### ASSIGNED TASK
Among the entries below, find the lines with the word "Toggle" and copy them.

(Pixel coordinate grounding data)

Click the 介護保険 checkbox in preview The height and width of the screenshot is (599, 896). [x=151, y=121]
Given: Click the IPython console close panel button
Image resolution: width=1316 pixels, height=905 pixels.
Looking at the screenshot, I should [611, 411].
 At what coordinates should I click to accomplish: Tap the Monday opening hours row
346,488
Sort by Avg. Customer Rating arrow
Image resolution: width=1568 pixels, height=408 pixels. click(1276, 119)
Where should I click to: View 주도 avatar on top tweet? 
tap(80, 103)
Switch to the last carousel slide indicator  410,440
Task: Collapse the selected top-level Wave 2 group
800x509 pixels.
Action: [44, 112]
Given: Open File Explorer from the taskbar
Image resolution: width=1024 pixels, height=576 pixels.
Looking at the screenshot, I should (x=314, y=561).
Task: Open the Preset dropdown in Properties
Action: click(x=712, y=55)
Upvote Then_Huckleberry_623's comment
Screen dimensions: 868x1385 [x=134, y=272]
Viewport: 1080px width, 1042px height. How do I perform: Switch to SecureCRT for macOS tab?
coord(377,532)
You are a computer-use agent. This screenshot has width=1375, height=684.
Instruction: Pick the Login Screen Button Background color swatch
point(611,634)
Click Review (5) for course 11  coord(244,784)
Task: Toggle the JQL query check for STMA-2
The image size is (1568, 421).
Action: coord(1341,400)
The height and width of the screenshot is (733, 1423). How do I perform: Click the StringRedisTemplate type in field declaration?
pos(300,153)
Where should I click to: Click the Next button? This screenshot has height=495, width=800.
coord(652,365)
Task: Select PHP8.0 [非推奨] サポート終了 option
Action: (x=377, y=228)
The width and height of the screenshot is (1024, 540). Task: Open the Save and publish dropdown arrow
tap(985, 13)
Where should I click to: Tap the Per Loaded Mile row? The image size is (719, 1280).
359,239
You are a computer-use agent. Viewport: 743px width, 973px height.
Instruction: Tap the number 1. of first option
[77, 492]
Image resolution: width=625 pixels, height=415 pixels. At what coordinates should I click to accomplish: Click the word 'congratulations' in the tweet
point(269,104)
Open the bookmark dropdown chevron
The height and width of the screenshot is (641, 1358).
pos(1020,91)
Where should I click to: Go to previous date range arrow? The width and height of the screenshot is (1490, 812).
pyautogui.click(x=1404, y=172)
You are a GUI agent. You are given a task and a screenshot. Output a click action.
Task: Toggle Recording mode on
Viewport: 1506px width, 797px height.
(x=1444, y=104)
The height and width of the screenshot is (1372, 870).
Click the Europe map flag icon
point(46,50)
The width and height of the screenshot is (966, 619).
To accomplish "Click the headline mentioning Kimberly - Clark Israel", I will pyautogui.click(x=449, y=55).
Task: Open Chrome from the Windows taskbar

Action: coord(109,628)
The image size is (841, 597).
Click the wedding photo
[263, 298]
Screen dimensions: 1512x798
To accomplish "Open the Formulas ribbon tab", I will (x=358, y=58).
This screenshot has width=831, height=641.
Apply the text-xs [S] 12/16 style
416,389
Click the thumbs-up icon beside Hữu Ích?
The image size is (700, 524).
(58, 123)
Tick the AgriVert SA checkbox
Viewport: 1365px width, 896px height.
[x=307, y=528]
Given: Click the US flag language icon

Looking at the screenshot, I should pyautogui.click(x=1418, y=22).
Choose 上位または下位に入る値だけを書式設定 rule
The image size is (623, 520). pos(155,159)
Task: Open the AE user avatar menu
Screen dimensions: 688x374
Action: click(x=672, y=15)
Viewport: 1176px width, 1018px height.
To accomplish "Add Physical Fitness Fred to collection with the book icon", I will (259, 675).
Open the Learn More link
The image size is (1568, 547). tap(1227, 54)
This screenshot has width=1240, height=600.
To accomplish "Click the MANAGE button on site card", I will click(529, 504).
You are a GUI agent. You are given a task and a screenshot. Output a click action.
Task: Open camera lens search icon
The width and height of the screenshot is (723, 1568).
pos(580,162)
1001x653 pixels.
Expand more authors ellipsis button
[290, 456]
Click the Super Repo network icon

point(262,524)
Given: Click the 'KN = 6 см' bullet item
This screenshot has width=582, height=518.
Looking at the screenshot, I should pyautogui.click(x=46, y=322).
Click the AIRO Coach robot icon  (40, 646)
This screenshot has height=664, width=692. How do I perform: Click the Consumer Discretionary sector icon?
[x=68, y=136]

### RESPONSE BELOW
Task: Toggle the JQL query check for STMA-2
Task: Toggle Recording mode on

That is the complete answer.